Quando Eufrosina raggiunse i diciotto anni, suo padre avrebbe voluto che si sposasse e, per questo, andò dalla sua guida spirituale al monastero per ricevere la benedizione per il matrimonio della figlia. L’igumeno parlò con Eufrosina e le diede la benedizione, sebbene la giovane desiderasse la vita monastica. Infatti, fu tonsurata in segreto da un monaco vagante e lasciò la casa paterna per entrare in monastero.
Temendo di essere facilmente trovata dal padre in un monastero femminile, decise di assumere l’identità di Smaragdo, un eunuco, e andò allo stesso monastero che aveva frequentato assieme al padre fin dall’infanzia. Giunta lì in abiti maschili, non fu riconosciuta da nessuno e fu accettata nella comunità.
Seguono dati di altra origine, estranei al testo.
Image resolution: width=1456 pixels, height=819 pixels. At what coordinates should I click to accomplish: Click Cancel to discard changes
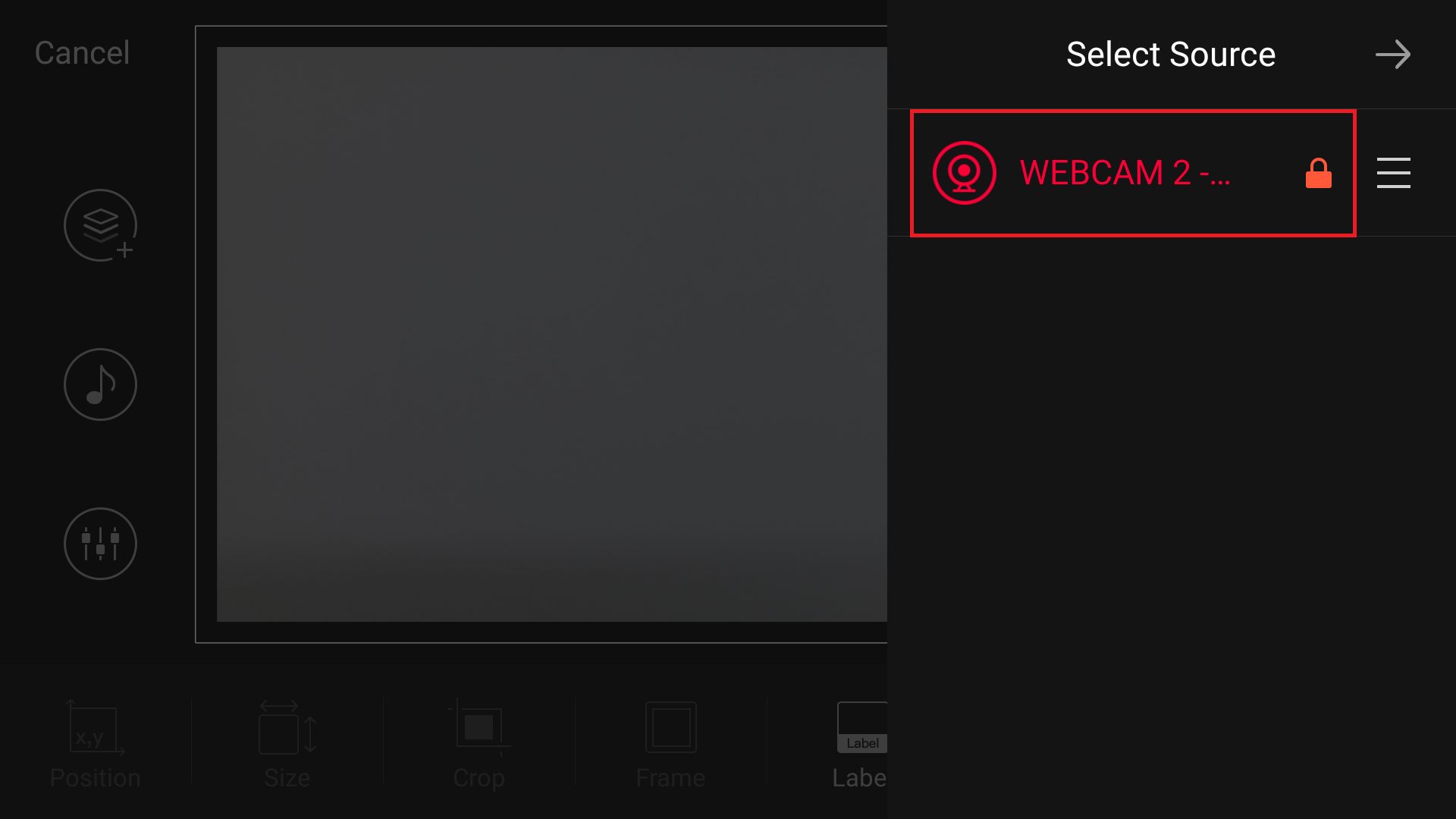[x=81, y=52]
Qui Eufrosina trascorse 38 anni lavorando, digiunando e pregando. Nel frattempo, piangendo la perdita della figlia amata, suo padre si recò più volte dall’igumeno Teodosio, il quale gli consigliò sempre di discutere col monaco Smaragdo. Prima della propria dipartita, la monaca Eufrosina rivelò il proprio segreto al padre addolorato chiedendo che fosse soltanto lui a dover preparare il suo corpo per la sepoltura. Dopo aver seppellito la figlia, Pafnuzio distribuì i suoi averi ai poveri e al monastero e, dopo di ciò, divenne monaco e visse fino alla morte nella cella che era stata di sua figlia.